> [Provided text]:

================================

Cai Yanyan 蔡炎炎

Personal information
- Born: 15 November 1999 (age 26) Beijing, China
- Height: 1.71 m (5 ft 7 in)

Sport
- Country: China
- Sport: Badminton
- Handedness: Right

Women's singles
- Highest ranking: 14 (30 April 2019)
- Current ranking: 70 (21 October 2025)
- BWF profile

Medal record
Women's badminton
Representing China
Asian Games
| Silver medal – second place | 2018 Jakarta–Palembang | Women's team |
Asian Championships
| Bronze medal – third place | 2019 Wuhan | Women's singles |
Asia Mixed Team Championships
| Gold medal – first place | 2019 Hong Kong | Mixed team |
| Gold medal – first place | 2023 Dubai | Mixed team |
World Junior Championships
| Gold medal – first place | 2016 Bilbao | Mixed team |
| Gold medal – first place | 2017 Yogyakarta | Mixed team |
| Bronze medal – third place | 2017 Yogyakarta | Girls' singles |
Asian Junior Championships
| Gold medal – first place | 2016 Bangkok | Mixed team |

= Cai Yanyan =

Chinese badminton player (born 1999)

Cai Yanyan (蔡炎炎, born 15 November 1999) is a Chinese badminton player. She won her first international title at the 2017 China International. She was the bronze medalist at the 2017 World Junior Championships and the 2019 Asian Championships. In 2023, she helped win Asia Mixed Team Championships.

================================

> [Work order 1]: In the Cai Yanyan profile, what was her highest women's singles ranking, and on what date did she reach it?
> [Work order 2]:
Using the Cai Yanyan profile, decide whether each statement agrees with it. Answer yes or no for each, quoting the words that settle it.
(a) Cai Yanyan plays left-handed.
(b) Her first international title came at the 2017 China International.
(c) Her silver medal at the 2018 Asian Games was in women's singles.
> [Work order 3]: Continue the Cai Yanyan profile from where it stops.
The listing that comes next has no role in this work.

> [Data provided]:

================================

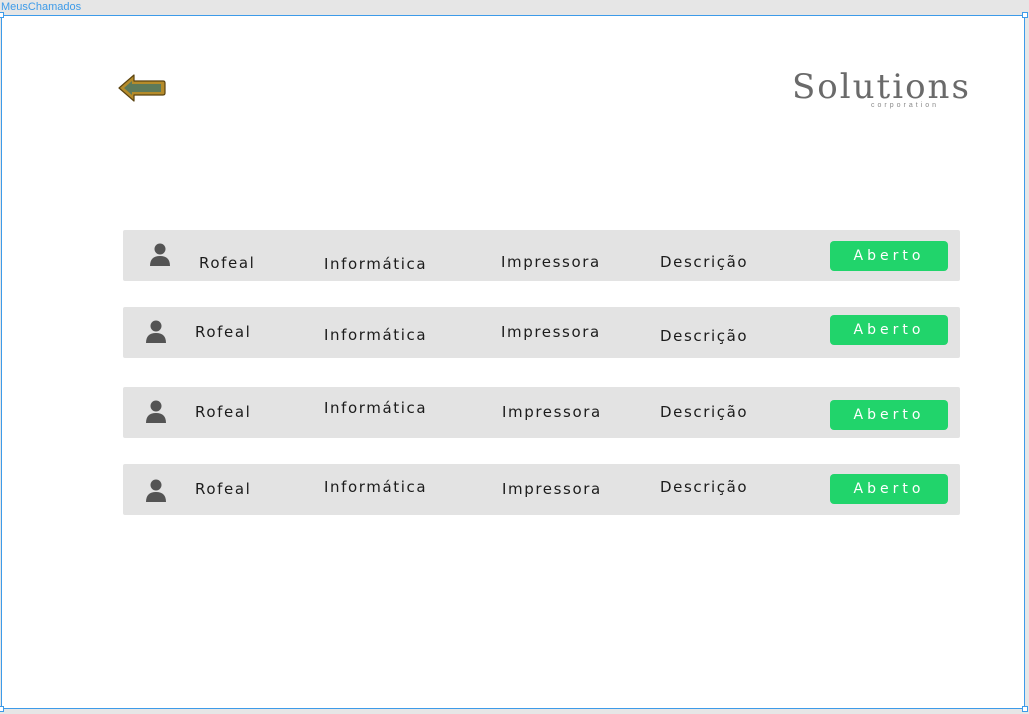  I want to click on logo-name: Solutions, so click(882, 87).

================================

> [Answer 1]: She reached a highest ranking of 14 on 30 April 2019.

> [Answer 2]:
(a) No: "Handedness: Right"
(b) Yes: "She won her first international title at the 2017 China International."
(c) No: "2018 Jakarta–Palembang | Women's team"

> [Answer 3]:
== Achievements ==

===Asian Championships===
Women's singles

| Year | Venue | Opponent | Score | Result |
|---|---|---|---|---|
| 2019 | Wuhan Sports Center Gymnasium, Wuhan, China | CHN He Bingjiao | 21–8, 12–21, 17-21 | Bronze |

=== BWF World Junior Championships ===
Girls' singles

| Year | Venue | Opponent | Score | Result |
|---|---|---|---|---|
| 2017 | GOR Among Rogo, Yogyakarta, Indonesia | INA Gregoria Mariska Tunjung | 20–22, 21–13, 18–21 | Bronze |

=== BWF World Tour (5 titles) ===
The BWF World Tour, which was announced on 19 March 2017 and implemented in 2018, is a series of elite badminton tournaments sanctioned by the Badminton World Federation (BWF). The BWF World Tour is divided into levels of World Tour Finals, Super 1000, Super 750, Super 500, Super 300 (part of the HSBC World Tour), and the BWF Tour Super 100.

Women's singles

| Year | Tournament | Level | Opponent | Score | Result |
|---|---|---|---|---|---|
| 2018 | Australian Open | Super 300 | JPN Ayumi Mine | 21–14, 21–13 | Winner |
| 2018 | SaarLorLux Open | Super 100 | CHN Chen Xiaoxin | 21–19, 19–21, 21–17 | Winner |
| 2024 | Guwahati Masters | Super 100 | IND Anmol Kharb | 14–21, 21–13, 21–19 | Winner |
| 2024 | Odisha Masters | Super 100 | IND Tanvi Sharma | 21–14, 21–16 | Winner |
| 2025 | Vietnam Open | Super 100 | VIE Nguyễn Thùy Linh | 21–17, 23–21 | Winner |

=== BWF Grand Prix ===
The BWF Grand Prix had two levels, the Grand Prix and Grand Prix Gold. It was a series of badminton tournaments sanctioned by the Badminton World Federation (BWF) and played between 2007 and 2017.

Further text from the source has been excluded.